In relation to TD I am satisfied that her evidence was unaffected by contamination or collusion. There was no evidence that the media reports of the accused's arrest contained such detail that it would contaminate TD to enable her to give graphic and detailed accounts of the accused assaulting her. Similarly, there was no evidence that any discussions amongst the complainants contained such detail that it would contaminate TD to enable her to give graphic and detailed accounts. To the extent there were inconsistencies or vagueness in her some of evidence of the offending conduct, they were on topics that were not of significance and tangential to proof of the charges. Given her age at the time of the offending against her, it is entirely understandable that she remembered specific details about the assaults, but not tangential details. Her evidence that SM was present at various locations at the time of the conduct is an example of such tangential detail. The initial imprecision about the time and sequence of events was corrected by her in her evidence and not such that it gave rise to any reasonable doubt that the offending against her occurred. Her delay in complaining, or in not providing details when she did complain are common features of child sexual abuse because of the attendant trauma caused by such abuse and the shame felt by a victim. That is particularly so in this case because of the power imbalance and the age disparity between the accused and the complainants, because of the fear and authority he created over TD and because her ambitions and aspirations were in large measure reliant on him. Her apparent happiness at the Hall of Fame dinner is an illustration of the continuing impact of the trauma on her and does not create doubt that the offending occurred as she described. In the circumstances I have no doubt of the elements of the offences relevant to TD.
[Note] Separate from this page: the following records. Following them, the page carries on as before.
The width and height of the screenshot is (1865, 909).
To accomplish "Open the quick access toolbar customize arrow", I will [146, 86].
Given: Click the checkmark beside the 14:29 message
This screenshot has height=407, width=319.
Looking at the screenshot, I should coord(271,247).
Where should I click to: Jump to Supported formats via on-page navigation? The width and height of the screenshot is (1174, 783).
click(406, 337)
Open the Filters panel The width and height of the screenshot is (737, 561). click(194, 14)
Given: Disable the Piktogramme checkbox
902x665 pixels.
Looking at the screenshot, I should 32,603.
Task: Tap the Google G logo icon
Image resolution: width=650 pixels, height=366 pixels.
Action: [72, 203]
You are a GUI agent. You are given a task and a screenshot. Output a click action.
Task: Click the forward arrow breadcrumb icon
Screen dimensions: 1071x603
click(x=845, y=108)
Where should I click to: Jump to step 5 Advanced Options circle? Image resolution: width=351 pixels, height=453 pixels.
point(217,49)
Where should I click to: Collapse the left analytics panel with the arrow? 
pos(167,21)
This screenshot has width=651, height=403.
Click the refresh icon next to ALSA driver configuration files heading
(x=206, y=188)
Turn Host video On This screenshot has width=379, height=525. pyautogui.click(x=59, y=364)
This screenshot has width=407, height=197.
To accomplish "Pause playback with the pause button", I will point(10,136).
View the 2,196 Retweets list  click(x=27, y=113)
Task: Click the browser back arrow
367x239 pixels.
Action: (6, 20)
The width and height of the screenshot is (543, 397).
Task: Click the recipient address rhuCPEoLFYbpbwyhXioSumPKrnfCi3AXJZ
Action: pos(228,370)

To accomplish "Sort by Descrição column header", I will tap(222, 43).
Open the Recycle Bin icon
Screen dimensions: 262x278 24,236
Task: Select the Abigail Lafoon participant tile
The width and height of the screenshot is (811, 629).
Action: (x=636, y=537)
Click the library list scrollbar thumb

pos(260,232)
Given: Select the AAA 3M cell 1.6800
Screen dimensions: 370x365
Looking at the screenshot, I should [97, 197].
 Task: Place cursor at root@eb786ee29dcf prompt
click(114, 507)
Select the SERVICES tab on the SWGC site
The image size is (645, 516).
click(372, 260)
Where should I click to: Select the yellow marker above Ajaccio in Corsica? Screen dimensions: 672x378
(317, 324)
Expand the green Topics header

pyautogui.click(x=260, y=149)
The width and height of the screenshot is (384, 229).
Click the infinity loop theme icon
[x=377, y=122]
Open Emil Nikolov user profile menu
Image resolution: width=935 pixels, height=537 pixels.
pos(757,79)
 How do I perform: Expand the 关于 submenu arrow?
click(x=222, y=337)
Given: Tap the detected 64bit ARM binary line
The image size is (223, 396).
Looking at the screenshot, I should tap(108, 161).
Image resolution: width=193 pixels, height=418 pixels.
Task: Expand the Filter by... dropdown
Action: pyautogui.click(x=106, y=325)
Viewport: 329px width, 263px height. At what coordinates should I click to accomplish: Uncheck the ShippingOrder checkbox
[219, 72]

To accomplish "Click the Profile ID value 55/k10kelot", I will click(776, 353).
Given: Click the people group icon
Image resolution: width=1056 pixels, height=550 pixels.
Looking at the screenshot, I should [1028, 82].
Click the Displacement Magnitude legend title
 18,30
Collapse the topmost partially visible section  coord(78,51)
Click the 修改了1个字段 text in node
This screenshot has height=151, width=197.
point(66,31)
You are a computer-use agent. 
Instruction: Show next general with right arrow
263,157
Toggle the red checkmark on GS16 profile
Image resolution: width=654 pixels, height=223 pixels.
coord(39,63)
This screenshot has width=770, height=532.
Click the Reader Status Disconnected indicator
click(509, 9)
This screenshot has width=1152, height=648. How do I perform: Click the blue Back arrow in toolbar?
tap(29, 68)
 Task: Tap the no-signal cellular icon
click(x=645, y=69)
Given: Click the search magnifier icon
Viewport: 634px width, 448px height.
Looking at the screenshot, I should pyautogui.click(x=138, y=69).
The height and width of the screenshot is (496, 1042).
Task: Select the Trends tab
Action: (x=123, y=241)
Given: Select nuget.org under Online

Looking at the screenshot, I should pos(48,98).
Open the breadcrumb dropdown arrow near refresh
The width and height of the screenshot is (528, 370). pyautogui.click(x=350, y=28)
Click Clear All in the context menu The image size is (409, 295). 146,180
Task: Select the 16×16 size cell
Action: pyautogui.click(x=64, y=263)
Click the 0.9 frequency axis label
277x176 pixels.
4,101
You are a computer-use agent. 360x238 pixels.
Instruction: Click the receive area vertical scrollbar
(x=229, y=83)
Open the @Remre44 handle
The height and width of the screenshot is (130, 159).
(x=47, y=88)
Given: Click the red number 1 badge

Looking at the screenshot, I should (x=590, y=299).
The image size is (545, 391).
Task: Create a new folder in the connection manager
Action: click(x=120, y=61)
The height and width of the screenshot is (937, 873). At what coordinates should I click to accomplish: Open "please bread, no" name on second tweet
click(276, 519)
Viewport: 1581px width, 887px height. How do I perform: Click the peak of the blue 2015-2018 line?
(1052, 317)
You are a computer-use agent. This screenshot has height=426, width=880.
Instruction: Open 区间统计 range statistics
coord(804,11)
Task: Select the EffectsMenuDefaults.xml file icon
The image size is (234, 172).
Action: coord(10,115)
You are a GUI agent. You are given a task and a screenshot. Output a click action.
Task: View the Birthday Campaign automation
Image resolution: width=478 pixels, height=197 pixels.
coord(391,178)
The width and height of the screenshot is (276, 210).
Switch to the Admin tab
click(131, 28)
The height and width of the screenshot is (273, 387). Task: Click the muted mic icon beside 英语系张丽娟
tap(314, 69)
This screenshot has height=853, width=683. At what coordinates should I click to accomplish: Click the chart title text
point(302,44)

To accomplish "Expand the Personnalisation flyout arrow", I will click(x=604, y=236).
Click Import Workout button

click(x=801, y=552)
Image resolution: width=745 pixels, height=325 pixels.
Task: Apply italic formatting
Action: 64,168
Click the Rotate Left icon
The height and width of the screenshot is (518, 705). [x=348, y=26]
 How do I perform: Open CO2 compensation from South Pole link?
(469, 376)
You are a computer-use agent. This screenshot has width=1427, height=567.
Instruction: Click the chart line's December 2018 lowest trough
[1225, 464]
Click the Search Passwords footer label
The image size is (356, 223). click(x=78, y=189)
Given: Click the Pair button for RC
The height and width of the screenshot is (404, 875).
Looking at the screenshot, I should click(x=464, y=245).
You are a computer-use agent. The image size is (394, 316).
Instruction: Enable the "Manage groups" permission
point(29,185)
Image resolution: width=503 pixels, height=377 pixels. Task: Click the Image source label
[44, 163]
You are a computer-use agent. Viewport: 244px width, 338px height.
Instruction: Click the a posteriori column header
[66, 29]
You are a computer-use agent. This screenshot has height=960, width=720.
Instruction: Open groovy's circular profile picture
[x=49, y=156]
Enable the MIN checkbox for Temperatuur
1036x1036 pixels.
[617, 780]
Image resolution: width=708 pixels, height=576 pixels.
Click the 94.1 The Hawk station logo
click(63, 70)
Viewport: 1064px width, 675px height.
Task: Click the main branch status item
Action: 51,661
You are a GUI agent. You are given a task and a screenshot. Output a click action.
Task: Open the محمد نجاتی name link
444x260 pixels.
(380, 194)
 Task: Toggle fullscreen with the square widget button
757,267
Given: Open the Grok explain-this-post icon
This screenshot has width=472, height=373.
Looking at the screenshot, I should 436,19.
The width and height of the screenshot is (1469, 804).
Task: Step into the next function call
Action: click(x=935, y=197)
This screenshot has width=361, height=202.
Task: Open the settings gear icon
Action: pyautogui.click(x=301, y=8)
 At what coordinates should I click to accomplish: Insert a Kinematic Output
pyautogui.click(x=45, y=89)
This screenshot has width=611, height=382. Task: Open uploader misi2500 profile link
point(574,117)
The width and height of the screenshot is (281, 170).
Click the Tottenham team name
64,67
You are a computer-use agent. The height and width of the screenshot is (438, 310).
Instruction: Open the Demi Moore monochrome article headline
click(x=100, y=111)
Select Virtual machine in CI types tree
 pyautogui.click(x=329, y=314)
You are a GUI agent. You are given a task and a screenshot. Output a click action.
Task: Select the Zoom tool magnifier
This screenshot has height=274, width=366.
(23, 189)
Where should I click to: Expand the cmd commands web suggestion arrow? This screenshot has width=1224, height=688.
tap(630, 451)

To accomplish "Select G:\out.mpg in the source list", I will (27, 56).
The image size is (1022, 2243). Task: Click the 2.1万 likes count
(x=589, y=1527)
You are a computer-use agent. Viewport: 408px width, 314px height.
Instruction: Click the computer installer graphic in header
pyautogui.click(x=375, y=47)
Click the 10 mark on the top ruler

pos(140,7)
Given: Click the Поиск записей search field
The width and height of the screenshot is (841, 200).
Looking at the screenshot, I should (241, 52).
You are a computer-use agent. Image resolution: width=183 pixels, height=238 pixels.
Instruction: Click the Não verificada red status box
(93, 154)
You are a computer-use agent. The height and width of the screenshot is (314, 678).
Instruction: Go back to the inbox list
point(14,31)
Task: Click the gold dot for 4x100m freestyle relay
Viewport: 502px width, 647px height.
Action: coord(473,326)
In relation to Count 1, being an offence of indecent assault of a female under the age of 16 years contrary to s 76 of the Crimes Act, I find that between 1 January 1975 and 31 December 1975 the accused assaulted TD who was then a female under the age of 16 years and at the time of the assault did commit an act of indecency on her when TD was about 10 years old by the accused placing his penis in her mouth in the gym at Carss Park.
In relation to Count 2, being an offence of unlawful carnal knowledge by a teacher of a girl above the age of 10 years and under the age of 17 years being his pupil, contrary to s 73 of the Crimes Act, I find that between 1 June 1975 and 31 December 1975 the accused being TD's swimming coach, engaged in penile vaginal penetration with her when she was 10 years old and his pupil in the gym at Carss Park.
In relation to Count 3, being an offence of unlawful carnal knowledge by a teacher of a girl above the age of 10 years and under the age of 17 years being his pupil, contrary to s 73 of the Crimes Act, I find that between 1 November 1975 and 14 February 1976 the accused, being TD's swimming coach, engaged in penile vaginal penetration when she was 10 years old and was his pupil in the female toilets at Carss Park.
In relation to Count 4, being an offence of unlawful carnal knowledge by a teacher of a girl above the age of 10 years and under the age of 17 years being his pupil, contrary to s 73 of the Crimes Act, I find that between 1 March 1976 and 31 August 1977 the accused, being TD's swimming coach, engaged in penile vaginal penetration with her when she was 11 or 12 years old and was his pupil in his motorcar.
In relation to Count 5, being an offence of unlawful carnal knowledge by a teacher of a girl above the age of 10 years and under the age of 17 years being his pupil, contrary to s 73 of the Crimes Act, I find that between 1 August 1977 and 30 November 1977 the accused, being TD's swimming coach, engaged in penile vaginal penetration with her when she was 12 years old and when she was his pupil in the sauna at Carss Park.
In relation to Count 6, being an offence of unlawful carnal knowledge by a teacher of a girl above the age of 10 years and under the age of 17 years being his pupil, contrary to s 73 of the Crimes Act, I find the between 1 January 1977 and 31 March 1978 the accused, being TD's swimming coach, engaged in penile vaginal penetration with her when she was 11 or 12 years old and his pupil in the office at Carss Park.
In relation to Count 7, being an offence of unlawful carnal knowledge by a teacher of a girl above the age of 10 years and under the age of 17 years being his pupil, contrary to s 73 of the Crimes Act, I find that between 11 November 1977 and 31 March 1978 the accused, being TD's swimming coach, engaged in penile vaginal penetration with her when she was 11 or 12 years old and his pupil at his home at Alfords Point/Menai.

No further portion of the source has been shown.